How many lines in the records below hold the string "this"? Answer with the number alone.

======== Data to use

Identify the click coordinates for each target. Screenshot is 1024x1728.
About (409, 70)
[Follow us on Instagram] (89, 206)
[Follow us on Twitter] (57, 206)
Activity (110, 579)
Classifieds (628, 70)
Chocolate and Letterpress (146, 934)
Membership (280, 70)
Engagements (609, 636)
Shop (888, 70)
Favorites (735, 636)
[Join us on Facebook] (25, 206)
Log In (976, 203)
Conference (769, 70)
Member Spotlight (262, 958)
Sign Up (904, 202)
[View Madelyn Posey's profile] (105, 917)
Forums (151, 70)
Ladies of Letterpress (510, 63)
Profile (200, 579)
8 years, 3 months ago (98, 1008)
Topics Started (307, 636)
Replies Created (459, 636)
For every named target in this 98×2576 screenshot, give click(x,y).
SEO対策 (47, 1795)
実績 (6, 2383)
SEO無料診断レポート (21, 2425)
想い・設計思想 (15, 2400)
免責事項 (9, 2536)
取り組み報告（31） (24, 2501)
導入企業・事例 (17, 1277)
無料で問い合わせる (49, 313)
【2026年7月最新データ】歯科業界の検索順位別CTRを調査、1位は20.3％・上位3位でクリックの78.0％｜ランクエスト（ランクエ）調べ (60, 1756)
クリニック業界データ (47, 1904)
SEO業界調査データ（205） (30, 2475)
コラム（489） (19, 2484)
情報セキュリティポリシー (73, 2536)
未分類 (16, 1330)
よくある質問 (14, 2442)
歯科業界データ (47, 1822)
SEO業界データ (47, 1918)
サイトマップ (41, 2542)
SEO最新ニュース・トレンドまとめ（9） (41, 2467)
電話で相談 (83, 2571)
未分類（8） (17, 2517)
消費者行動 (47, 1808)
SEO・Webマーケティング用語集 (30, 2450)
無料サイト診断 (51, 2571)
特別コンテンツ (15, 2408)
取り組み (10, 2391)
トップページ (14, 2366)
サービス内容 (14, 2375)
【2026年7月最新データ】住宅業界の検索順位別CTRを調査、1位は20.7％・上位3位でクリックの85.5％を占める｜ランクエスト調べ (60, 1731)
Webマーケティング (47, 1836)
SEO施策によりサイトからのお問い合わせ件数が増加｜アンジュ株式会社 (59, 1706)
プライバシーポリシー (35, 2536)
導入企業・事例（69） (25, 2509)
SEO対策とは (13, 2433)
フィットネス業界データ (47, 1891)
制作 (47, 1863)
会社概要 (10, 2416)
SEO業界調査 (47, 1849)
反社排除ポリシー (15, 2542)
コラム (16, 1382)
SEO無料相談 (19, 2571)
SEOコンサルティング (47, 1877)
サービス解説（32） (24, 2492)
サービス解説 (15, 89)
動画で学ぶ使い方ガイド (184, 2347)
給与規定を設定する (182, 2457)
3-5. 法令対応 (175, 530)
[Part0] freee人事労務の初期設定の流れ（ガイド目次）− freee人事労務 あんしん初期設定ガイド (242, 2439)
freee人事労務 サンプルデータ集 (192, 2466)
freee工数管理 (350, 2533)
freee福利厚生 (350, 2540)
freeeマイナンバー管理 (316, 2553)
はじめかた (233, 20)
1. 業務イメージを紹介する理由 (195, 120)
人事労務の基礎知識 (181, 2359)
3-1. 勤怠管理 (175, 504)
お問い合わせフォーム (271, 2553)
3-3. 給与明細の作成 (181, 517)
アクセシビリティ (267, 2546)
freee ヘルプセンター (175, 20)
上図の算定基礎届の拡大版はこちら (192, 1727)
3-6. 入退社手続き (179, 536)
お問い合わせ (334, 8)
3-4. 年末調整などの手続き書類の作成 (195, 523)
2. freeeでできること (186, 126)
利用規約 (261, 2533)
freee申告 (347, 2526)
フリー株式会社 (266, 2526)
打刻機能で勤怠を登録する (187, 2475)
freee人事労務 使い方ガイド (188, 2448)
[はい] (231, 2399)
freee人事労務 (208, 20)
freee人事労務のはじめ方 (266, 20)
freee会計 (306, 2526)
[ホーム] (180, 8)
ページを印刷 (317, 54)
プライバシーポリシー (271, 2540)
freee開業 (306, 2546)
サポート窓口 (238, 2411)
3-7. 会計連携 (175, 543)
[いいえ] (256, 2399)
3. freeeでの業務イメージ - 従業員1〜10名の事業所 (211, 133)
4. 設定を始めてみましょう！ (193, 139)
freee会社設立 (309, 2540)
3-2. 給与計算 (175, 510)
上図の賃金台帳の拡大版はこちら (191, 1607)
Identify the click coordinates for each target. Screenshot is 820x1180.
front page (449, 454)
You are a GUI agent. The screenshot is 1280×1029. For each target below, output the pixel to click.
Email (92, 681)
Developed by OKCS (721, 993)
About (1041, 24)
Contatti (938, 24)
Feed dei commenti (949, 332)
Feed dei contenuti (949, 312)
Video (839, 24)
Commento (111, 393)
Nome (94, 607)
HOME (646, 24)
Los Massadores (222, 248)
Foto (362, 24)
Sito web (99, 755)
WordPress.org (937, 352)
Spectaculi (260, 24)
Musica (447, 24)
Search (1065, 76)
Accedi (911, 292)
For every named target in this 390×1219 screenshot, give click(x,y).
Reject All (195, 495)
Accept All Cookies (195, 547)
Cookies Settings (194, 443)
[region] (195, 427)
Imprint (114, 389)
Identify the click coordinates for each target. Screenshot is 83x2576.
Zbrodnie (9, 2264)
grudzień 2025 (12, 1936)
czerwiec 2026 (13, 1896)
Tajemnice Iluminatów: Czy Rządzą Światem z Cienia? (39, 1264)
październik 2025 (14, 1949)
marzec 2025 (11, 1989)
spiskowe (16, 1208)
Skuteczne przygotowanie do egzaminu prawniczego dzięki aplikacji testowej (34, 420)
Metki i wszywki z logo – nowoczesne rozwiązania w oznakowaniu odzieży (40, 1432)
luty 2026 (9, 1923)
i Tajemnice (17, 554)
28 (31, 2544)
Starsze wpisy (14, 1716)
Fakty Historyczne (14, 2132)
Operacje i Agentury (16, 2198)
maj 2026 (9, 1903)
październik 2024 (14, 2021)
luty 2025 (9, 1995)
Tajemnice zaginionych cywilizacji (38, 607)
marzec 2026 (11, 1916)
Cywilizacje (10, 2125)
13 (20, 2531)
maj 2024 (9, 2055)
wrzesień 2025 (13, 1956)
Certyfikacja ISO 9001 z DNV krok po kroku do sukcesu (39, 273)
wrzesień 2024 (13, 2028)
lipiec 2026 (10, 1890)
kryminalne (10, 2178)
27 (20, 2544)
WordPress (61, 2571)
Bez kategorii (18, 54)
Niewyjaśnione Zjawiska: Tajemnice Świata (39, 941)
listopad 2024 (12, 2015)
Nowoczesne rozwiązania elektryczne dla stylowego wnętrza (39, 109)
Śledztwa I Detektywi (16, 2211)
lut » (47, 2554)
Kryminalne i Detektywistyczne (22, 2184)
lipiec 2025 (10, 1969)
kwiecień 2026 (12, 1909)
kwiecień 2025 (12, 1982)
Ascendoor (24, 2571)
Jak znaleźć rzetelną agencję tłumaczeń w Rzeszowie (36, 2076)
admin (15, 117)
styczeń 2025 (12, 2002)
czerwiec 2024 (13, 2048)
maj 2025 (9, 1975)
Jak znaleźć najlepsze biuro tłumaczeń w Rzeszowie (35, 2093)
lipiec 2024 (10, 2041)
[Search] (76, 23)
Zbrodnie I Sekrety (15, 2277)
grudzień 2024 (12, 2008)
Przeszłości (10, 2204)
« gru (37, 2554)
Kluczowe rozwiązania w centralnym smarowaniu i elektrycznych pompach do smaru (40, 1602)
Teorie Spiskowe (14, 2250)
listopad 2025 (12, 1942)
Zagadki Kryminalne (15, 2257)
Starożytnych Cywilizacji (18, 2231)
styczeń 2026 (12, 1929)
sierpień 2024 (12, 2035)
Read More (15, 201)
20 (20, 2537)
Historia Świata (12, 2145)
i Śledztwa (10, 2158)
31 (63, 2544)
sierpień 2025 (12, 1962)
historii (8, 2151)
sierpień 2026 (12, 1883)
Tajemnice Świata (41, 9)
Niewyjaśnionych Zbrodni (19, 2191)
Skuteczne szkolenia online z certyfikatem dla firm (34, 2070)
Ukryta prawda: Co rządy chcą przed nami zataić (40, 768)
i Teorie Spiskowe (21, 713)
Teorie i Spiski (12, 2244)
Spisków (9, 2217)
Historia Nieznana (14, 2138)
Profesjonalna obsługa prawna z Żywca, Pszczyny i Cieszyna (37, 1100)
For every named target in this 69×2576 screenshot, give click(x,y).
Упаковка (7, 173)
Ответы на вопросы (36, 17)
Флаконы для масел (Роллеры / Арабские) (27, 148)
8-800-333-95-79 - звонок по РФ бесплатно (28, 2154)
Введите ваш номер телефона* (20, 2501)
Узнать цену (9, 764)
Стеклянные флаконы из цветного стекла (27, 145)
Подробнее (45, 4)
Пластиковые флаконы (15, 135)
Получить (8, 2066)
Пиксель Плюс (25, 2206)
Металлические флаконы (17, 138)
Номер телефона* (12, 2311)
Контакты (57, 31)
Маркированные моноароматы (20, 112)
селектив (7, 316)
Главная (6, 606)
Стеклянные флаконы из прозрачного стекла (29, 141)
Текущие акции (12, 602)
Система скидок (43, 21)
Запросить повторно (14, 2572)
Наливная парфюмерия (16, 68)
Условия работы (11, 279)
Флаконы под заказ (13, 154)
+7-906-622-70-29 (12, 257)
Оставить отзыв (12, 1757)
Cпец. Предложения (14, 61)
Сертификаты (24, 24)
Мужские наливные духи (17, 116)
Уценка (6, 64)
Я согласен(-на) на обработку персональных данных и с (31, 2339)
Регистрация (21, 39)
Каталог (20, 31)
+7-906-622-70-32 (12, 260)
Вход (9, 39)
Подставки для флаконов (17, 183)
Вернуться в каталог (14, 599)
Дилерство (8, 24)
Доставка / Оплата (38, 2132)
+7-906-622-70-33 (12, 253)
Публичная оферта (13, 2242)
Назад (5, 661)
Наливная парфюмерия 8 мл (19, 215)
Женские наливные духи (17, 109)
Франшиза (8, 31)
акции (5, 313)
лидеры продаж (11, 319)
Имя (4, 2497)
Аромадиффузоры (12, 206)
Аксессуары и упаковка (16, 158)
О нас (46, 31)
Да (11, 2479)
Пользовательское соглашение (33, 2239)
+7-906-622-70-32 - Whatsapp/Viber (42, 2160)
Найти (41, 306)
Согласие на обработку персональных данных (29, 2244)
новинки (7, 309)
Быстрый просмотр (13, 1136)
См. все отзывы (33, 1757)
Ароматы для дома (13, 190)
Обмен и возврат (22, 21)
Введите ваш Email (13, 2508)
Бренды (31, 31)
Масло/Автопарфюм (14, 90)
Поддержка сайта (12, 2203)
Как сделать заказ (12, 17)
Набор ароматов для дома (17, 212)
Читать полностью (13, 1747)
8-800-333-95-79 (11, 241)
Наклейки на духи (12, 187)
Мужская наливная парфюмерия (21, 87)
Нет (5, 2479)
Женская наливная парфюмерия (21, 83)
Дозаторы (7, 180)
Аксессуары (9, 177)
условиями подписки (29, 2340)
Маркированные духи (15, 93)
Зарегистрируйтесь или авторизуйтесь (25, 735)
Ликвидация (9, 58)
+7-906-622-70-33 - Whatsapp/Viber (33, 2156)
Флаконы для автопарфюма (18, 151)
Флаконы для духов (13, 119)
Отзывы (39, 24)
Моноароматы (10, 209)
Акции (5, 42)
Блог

================

* [Answer to the problem]:
3